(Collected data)
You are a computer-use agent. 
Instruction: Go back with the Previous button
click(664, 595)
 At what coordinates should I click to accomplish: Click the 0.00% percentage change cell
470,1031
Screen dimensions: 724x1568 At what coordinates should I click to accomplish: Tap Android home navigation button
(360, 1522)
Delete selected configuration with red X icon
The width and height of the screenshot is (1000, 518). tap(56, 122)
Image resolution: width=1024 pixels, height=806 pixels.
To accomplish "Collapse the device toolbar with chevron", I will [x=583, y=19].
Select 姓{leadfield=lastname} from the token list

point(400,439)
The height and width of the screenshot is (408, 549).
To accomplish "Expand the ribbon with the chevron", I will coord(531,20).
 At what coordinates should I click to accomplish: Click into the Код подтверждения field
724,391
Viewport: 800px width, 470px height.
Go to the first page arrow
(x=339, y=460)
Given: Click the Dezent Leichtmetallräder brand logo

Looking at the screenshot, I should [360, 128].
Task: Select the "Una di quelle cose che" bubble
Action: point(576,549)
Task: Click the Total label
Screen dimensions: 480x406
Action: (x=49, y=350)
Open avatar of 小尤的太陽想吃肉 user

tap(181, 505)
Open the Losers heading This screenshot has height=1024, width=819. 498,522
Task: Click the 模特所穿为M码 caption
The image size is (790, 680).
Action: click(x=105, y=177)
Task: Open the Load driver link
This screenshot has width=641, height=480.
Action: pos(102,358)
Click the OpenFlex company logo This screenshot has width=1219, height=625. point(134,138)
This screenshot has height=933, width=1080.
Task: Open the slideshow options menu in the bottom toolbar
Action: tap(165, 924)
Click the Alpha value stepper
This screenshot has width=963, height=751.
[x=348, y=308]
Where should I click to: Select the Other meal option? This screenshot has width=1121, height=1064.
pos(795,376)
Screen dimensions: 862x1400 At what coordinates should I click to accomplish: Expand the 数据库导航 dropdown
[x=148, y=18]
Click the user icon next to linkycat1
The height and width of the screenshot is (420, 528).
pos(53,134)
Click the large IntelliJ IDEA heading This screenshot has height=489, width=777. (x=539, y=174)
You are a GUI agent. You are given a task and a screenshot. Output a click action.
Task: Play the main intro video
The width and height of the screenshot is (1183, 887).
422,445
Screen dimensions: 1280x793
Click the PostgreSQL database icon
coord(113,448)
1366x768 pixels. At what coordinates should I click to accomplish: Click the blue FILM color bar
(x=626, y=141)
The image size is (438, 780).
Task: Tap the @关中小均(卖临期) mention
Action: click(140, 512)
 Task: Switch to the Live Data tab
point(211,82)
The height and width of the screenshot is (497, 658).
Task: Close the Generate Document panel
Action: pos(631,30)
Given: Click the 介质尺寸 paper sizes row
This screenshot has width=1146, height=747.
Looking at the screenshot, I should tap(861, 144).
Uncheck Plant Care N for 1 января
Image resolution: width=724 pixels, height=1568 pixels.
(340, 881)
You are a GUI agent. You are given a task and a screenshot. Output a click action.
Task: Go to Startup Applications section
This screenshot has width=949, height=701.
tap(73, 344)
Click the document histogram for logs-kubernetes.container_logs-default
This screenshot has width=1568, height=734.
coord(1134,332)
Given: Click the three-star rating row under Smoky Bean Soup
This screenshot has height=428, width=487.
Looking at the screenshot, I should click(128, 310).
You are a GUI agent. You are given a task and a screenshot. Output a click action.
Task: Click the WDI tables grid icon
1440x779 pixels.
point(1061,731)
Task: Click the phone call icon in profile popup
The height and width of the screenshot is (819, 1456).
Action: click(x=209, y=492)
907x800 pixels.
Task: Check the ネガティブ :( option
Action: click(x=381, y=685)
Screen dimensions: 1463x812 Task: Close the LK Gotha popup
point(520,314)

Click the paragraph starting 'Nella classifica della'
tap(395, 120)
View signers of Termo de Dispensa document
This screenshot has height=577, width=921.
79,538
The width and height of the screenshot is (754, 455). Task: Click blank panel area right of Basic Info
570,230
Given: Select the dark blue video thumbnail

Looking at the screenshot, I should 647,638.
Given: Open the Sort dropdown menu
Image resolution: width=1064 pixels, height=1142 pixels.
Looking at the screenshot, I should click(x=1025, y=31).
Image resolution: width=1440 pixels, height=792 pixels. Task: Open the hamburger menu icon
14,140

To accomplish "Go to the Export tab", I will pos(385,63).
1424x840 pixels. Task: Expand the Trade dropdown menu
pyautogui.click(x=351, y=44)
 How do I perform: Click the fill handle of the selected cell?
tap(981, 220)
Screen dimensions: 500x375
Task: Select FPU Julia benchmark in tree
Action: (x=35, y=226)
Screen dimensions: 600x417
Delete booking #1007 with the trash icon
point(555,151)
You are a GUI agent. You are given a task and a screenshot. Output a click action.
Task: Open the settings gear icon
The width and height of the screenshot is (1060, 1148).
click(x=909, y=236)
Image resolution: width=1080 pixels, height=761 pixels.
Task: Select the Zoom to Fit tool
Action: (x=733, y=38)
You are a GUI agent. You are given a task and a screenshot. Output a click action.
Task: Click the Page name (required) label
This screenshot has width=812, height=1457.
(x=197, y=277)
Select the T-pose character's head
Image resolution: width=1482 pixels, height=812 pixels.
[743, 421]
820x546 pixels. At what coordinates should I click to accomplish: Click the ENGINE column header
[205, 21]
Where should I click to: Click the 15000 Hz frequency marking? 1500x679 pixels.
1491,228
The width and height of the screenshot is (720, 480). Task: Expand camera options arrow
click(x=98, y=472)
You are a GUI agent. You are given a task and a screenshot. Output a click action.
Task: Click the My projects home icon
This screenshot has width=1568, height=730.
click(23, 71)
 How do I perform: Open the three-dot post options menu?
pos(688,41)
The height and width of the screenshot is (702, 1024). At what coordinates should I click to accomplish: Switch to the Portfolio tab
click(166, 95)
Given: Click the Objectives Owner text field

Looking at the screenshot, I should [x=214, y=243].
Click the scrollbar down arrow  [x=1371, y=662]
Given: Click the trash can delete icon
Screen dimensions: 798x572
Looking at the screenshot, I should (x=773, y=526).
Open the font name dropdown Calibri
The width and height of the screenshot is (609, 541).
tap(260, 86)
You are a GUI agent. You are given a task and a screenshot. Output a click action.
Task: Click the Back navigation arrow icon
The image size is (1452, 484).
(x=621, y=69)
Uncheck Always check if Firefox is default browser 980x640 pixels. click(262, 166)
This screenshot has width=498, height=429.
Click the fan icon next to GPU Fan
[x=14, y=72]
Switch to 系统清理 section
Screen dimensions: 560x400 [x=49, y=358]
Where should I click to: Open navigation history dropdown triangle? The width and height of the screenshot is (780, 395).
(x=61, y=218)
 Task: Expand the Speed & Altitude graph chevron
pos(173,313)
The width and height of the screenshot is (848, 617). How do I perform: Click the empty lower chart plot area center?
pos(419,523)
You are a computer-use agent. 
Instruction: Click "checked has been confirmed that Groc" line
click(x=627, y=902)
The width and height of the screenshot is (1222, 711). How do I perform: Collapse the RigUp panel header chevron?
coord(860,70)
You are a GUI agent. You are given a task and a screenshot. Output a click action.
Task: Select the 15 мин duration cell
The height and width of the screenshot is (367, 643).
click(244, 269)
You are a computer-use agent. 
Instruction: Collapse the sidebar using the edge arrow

## TASK PROMPT
The records above are to be copied in full, exactly as written.

## ANSWER TO THIS TASK
You are a computer-use agent. 
Instruction: Go back with the Previous button
click(664, 595)
 At what coordinates should I click to accomplish: Click the 0.00% percentage change cell
470,1031
Screen dimensions: 724x1568 At what coordinates should I click to accomplish: Tap Android home navigation button
(360, 1522)
Delete selected configuration with red X icon
The width and height of the screenshot is (1000, 518). tap(56, 122)
Image resolution: width=1024 pixels, height=806 pixels.
To accomplish "Collapse the device toolbar with chevron", I will [x=583, y=19].
Select 姓{leadfield=lastname} from the token list

point(400,439)
The height and width of the screenshot is (408, 549).
To accomplish "Expand the ribbon with the chevron", I will coord(531,20).
 At what coordinates should I click to accomplish: Click into the Код подтверждения field
724,391
Viewport: 800px width, 470px height.
Go to the first page arrow
(x=339, y=460)
Given: Click the Dezent Leichtmetallräder brand logo

Looking at the screenshot, I should [360, 128].
Task: Select the "Una di quelle cose che" bubble
Action: point(576,549)
Task: Click the Total label
Screen dimensions: 480x406
Action: (x=49, y=350)
Open avatar of 小尤的太陽想吃肉 user

tap(181, 505)
Open the Losers heading This screenshot has height=1024, width=819. 498,522
Task: Click the 模特所穿为M码 caption
The image size is (790, 680).
Action: click(x=105, y=177)
Task: Open the Load driver link
This screenshot has width=641, height=480.
Action: pos(102,358)
Click the OpenFlex company logo This screenshot has width=1219, height=625. point(134,138)
This screenshot has height=933, width=1080.
Task: Open the slideshow options menu in the bottom toolbar
Action: tap(165, 924)
Click the Alpha value stepper
This screenshot has width=963, height=751.
[x=348, y=308]
Where should I click to: Select the Other meal option? This screenshot has width=1121, height=1064.
pos(795,376)
Screen dimensions: 862x1400 At what coordinates should I click to accomplish: Expand the 数据库导航 dropdown
[x=148, y=18]
Click the user icon next to linkycat1
The height and width of the screenshot is (420, 528).
pos(53,134)
Click the large IntelliJ IDEA heading This screenshot has height=489, width=777. (x=539, y=174)
You are a GUI agent. You are given a task and a screenshot. Output a click action.
Task: Play the main intro video
The width and height of the screenshot is (1183, 887).
422,445
Screen dimensions: 1280x793
Click the PostgreSQL database icon
coord(113,448)
1366x768 pixels. At what coordinates should I click to accomplish: Click the blue FILM color bar
(x=626, y=141)
The image size is (438, 780).
Task: Tap the @关中小均(卖临期) mention
Action: click(140, 512)
 Task: Switch to the Live Data tab
point(211,82)
The height and width of the screenshot is (497, 658).
Task: Close the Generate Document panel
Action: pos(631,30)
Given: Click the 介质尺寸 paper sizes row
This screenshot has width=1146, height=747.
Looking at the screenshot, I should tap(861, 144).
Uncheck Plant Care N for 1 января
Image resolution: width=724 pixels, height=1568 pixels.
(340, 881)
You are a GUI agent. You are given a task and a screenshot. Output a click action.
Task: Go to Startup Applications section
This screenshot has width=949, height=701.
tap(73, 344)
Click the document histogram for logs-kubernetes.container_logs-default
This screenshot has width=1568, height=734.
coord(1134,332)
Given: Click the three-star rating row under Smoky Bean Soup
This screenshot has height=428, width=487.
Looking at the screenshot, I should click(128, 310).
You are a GUI agent. You are given a task and a screenshot. Output a click action.
Task: Click the WDI tables grid icon
1440x779 pixels.
point(1061,731)
Task: Click the phone call icon in profile popup
The height and width of the screenshot is (819, 1456).
Action: click(x=209, y=492)
907x800 pixels.
Task: Check the ネガティブ :( option
Action: click(x=381, y=685)
Screen dimensions: 1463x812 Task: Close the LK Gotha popup
point(520,314)

Click the paragraph starting 'Nella classifica della'
tap(395, 120)
View signers of Termo de Dispensa document
This screenshot has height=577, width=921.
79,538
The width and height of the screenshot is (754, 455). Task: Click blank panel area right of Basic Info
570,230
Given: Select the dark blue video thumbnail

Looking at the screenshot, I should 647,638.
Given: Open the Sort dropdown menu
Image resolution: width=1064 pixels, height=1142 pixels.
Looking at the screenshot, I should click(x=1025, y=31).
Image resolution: width=1440 pixels, height=792 pixels. Task: Open the hamburger menu icon
14,140

To accomplish "Go to the Export tab", I will pos(385,63).
1424x840 pixels. Task: Expand the Trade dropdown menu
pyautogui.click(x=351, y=44)
 How do I perform: Click the fill handle of the selected cell?
tap(981, 220)
Screen dimensions: 500x375
Task: Select FPU Julia benchmark in tree
Action: (x=35, y=226)
Screen dimensions: 600x417
Delete booking #1007 with the trash icon
point(555,151)
You are a GUI agent. You are given a task and a screenshot. Output a click action.
Task: Open the settings gear icon
The width and height of the screenshot is (1060, 1148).
click(x=909, y=236)
Image resolution: width=1080 pixels, height=761 pixels.
Task: Select the Zoom to Fit tool
Action: (x=733, y=38)
You are a GUI agent. You are given a task and a screenshot. Output a click action.
Task: Click the Page name (required) label
This screenshot has width=812, height=1457.
(x=197, y=277)
Select the T-pose character's head
Image resolution: width=1482 pixels, height=812 pixels.
[743, 421]
820x546 pixels. At what coordinates should I click to accomplish: Click the ENGINE column header
[205, 21]
Where should I click to: Click the 15000 Hz frequency marking? 1500x679 pixels.
1491,228
The width and height of the screenshot is (720, 480). Task: Expand camera options arrow
click(x=98, y=472)
You are a GUI agent. You are given a task and a screenshot. Output a click action.
Task: Click the My projects home icon
This screenshot has width=1568, height=730.
click(23, 71)
 How do I perform: Open the three-dot post options menu?
pos(688,41)
The height and width of the screenshot is (702, 1024). At what coordinates should I click to accomplish: Switch to the Portfolio tab
click(166, 95)
Given: Click the Objectives Owner text field

Looking at the screenshot, I should [x=214, y=243].
Click the scrollbar down arrow  [x=1371, y=662]
Given: Click the trash can delete icon
Screen dimensions: 798x572
Looking at the screenshot, I should (x=773, y=526).
Open the font name dropdown Calibri
The width and height of the screenshot is (609, 541).
tap(260, 86)
You are a GUI agent. You are given a task and a screenshot. Output a click action.
Task: Click the Back navigation arrow icon
The image size is (1452, 484).
(x=621, y=69)
Uncheck Always check if Firefox is default browser 980x640 pixels. click(262, 166)
This screenshot has width=498, height=429.
Click the fan icon next to GPU Fan
[x=14, y=72]
Switch to 系统清理 section
Screen dimensions: 560x400 [x=49, y=358]
Where should I click to: Open navigation history dropdown triangle? The width and height of the screenshot is (780, 395).
(x=61, y=218)
 Task: Expand the Speed & Altitude graph chevron
pos(173,313)
The width and height of the screenshot is (848, 617). How do I perform: Click the empty lower chart plot area center?
pos(419,523)
You are a computer-use agent. 
Instruction: Click "checked has been confirmed that Groc" line
click(x=627, y=902)
The width and height of the screenshot is (1222, 711). How do I perform: Collapse the RigUp panel header chevron?
coord(860,70)
You are a GUI agent. You are given a task and a screenshot. Output a click action.
Task: Select the 15 мин duration cell
The height and width of the screenshot is (367, 643).
click(244, 269)
You are a computer-use agent. 
Instruction: Collapse the sidebar using the edge arrow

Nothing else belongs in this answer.